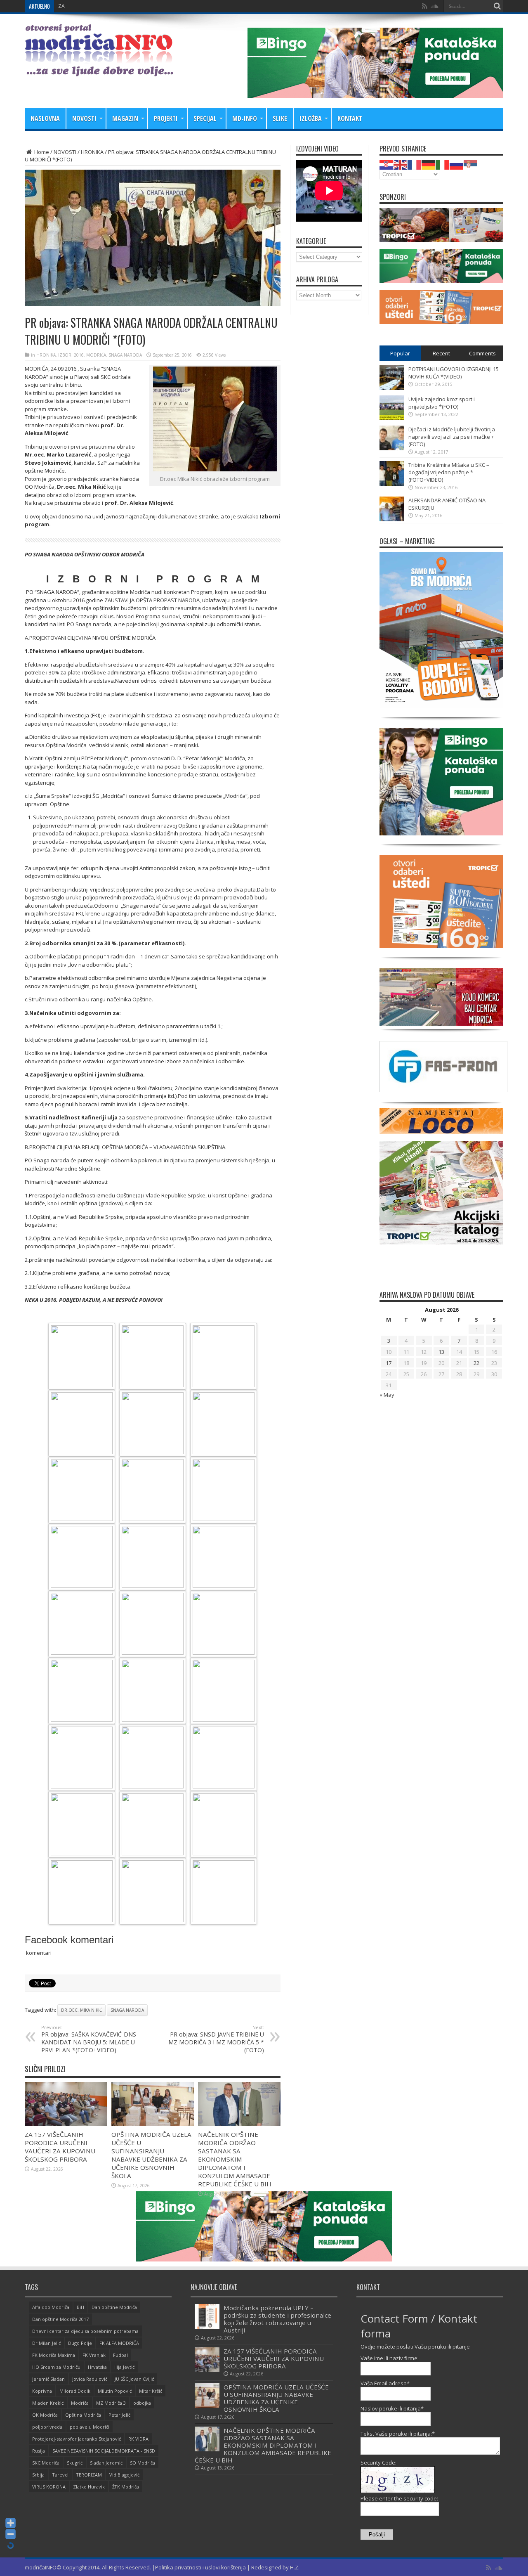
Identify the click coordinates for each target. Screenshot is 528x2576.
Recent (441, 353)
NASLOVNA (45, 118)
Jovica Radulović (89, 2379)
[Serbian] (471, 164)
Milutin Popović (115, 2391)
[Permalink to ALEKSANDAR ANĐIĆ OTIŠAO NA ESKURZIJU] (392, 519)
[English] (401, 164)
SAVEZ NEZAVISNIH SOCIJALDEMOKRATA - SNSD (103, 2451)
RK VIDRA (138, 2439)
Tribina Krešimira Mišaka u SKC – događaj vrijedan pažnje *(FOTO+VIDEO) (448, 472)
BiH (80, 2307)
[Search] (497, 6)
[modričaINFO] (99, 70)
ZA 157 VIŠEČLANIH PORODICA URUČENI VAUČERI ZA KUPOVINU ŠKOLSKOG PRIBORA (157, 5)
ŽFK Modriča (125, 2487)
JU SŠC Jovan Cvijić (134, 2379)
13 (441, 1351)
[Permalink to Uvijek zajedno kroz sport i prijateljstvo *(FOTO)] (392, 418)
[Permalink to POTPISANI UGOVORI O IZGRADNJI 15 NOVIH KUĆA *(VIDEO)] (392, 388)
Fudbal (120, 2355)
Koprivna (42, 2391)
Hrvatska (97, 2367)
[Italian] (443, 164)
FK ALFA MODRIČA (119, 2343)
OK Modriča (45, 2415)
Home (41, 152)
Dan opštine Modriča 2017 (60, 2319)
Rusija (38, 2451)
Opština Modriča (83, 2415)
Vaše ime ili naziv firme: (390, 2358)
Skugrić (74, 2463)
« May (387, 1394)
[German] (429, 164)
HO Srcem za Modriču (56, 2367)
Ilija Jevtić (124, 2367)
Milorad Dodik (74, 2391)
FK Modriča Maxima (53, 2355)
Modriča (80, 2403)
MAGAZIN (125, 118)
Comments (482, 353)
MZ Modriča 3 (111, 2403)
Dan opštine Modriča (114, 2307)
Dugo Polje (80, 2343)
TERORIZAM (89, 2475)
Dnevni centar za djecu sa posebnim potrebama (85, 2331)
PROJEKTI (166, 118)
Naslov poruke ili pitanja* (392, 2408)
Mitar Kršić (150, 2391)
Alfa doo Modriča (50, 2307)
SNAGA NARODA (125, 355)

◇ ◇ ◇ ◇ ◇ ◇ ◇

## Task goal
What belongs in the answer is the line with "13 (441, 1351)" plus every later line of the listing, copied word for word and nothing besides.

## Response to the exercise
13 (441, 1351)
[Permalink to Uvijek zajedno kroz sport i prijateljstvo *(FOTO)] (392, 418)
[Permalink to POTPISANI UGOVORI O IZGRADNJI 15 NOVIH KUĆA *(VIDEO)] (392, 388)
Fudbal (120, 2355)
Koprivna (42, 2391)
Hrvatska (97, 2367)
[Italian] (443, 164)
FK ALFA MODRIČA (119, 2343)
OK Modriča (45, 2415)
Home (41, 152)
Dan opštine Modriča 2017 (60, 2319)
Rusija (38, 2451)
Opština Modriča (83, 2415)
Vaše ime ili naziv firme: (390, 2358)
Skugrić (74, 2463)
« May (387, 1394)
[German] (429, 164)
HO Srcem za Modriču (56, 2367)
Ilija Jevtić (124, 2367)
Milorad Dodik (74, 2391)
FK Modriča Maxima (53, 2355)
Modriča (80, 2403)
MAGAZIN (125, 118)
Comments (482, 353)
MZ Modriča 3 (111, 2403)
Dan opštine Modriča (114, 2307)
Dugo Polje (80, 2343)
TERORIZAM (89, 2475)
Dnevni centar za djecu sa posebnim potrebama (85, 2331)
PROJEKTI (166, 118)
Naslov poruke ili pitanja* (392, 2408)
Mitar Kršić (150, 2391)
Alfa doo Modriča (50, 2307)
SNAGA NARODA (125, 355)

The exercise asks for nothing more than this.